Archivi tag: Sustainable Tourism

Sustainable Tourism and Cultural Heritage: Insights from the Positano Forum

Balancing valorization and preservation in UNESCO sites

Managing cultural heritage in luxury tourism contexts represents one of the most complex challenges of our time. The Amalfi Coast, a UNESCO World Heritage Site since 1997, perfectly embodies this tension between the need to preserve a unique cultural landscape and the pressure of increasingly intense tourist flows.

During the Positano Forum, held at Casa Orfeo of the Wilhelm Kempff Cultural Foundation, international experts addressed the phenomenon of overtourism and its impact on residents’ quality of life and visitors’ own experience. The meeting, coordinated by researchers from throughout Campania, highlighted how this issue requires innovative approaches that combine environmental sustainability, cultural preservation, and economic development.

The overtourism phenomenon: definitions and impacts

The World Tourism Organization defines overtourism as “the impact of mass tourism on a destination that excessively and negatively influences the perceived quality of life of citizens and the quality of visitors’ experiences.” In the case of the Amalfi Coast, this phenomenon takes on particular characteristics related to the territory’s fragility and seasonal concentration of flows.

During the forum, it emerged how the causes of overtourism are multiple and interconnected: the exponential growth of low-cost flights, social media amplification that instantly makes famous locations unprepared to handle large flows, and especially the persistence of a mentality that automatically equates increased visitors with economic growth, ignoring environmental and social impact.

Toward a sustainable cultural tourism model

In this context, the importance of a new professional figure emerges: the cultural facilitator capable of mediating between heritage preservation needs and economic valorization requirements. This figure must possess interdisciplinary competencies ranging from deep territorial knowledge to the ability to manage complex group dynamics, from aesthetic sensitivity to understanding tourism’s economic mechanisms.

Sensory experience as a cultural education tool

One of the most innovative strategies that emerged during the debate concerns the use of sensory experience to transform tourist visits from passive consumption to moments of authentic cultural education. Through pathways that engage all senses – from viewing terraced landscapes to olfactory stimulation by Mediterranean vegetation fragrances – it’s possible to create a deeper connection between visitor and territory.

In this context, facilitation through aromatherapy and conscious use of fragrances represents a particularly effective tool for anchoring territorial experience in visitors’ olfactory memory. Essential oils extracted from local flora – from coastal terrace lemons to Mediterranean aromatic herbs – become vectors of sensory storytelling that transform simple landscape observation into deep immersion in the place’s cultural identity.

This multisensory approach not only enriches the tourist experience but contributes to slowing consumption rhythms, favoring that “slow tourism” which represents one of the main alternatives to the hit-and-run model responsible for overtourism.

International cooperation as a model

The Positano Forum emphasized the importance of international cultural cooperation, particularly between Italy and Germany, as a model for addressing common challenges in the cultural heritage sector.
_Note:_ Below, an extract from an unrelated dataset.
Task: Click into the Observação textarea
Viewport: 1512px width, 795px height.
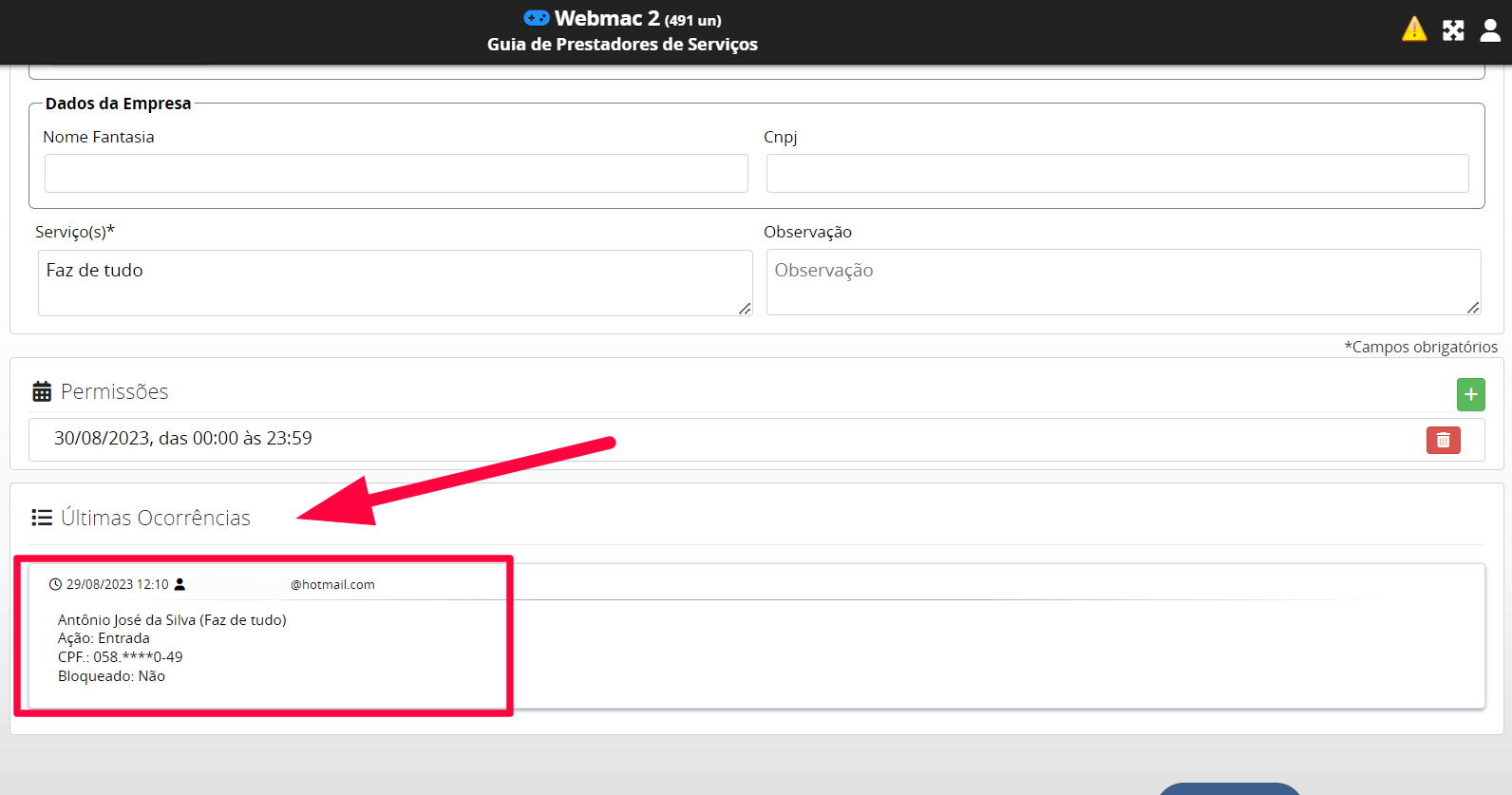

The Wilhelm Kempff Foundation represents a virtuous example of how cultural institutions can become catalysts for international dialogue and laboratories for innovative solutions.

Casa Orfeo increasingly configures itself as an applied research center where theory and practice meet to generate sustainable approaches to heritage management. The presence of international researchers and continuity of initiatives guarantee the competency exchange necessary to address issues that transcend national borders.

Future perspectives: from quantity to quality

The debate highlighted the need for a paradigmatic shift that moves attention from quantity to quality of tourist experience. This implies investments in professional training, development of specialized competencies, and creation of new professional figures capable of interpreting contemporary needs for more conscious tourism.


[Special thanks to the Wilhelm Kempff Cultural Foundation for inviting me to participate in this important moment of reflection and international dialogue.]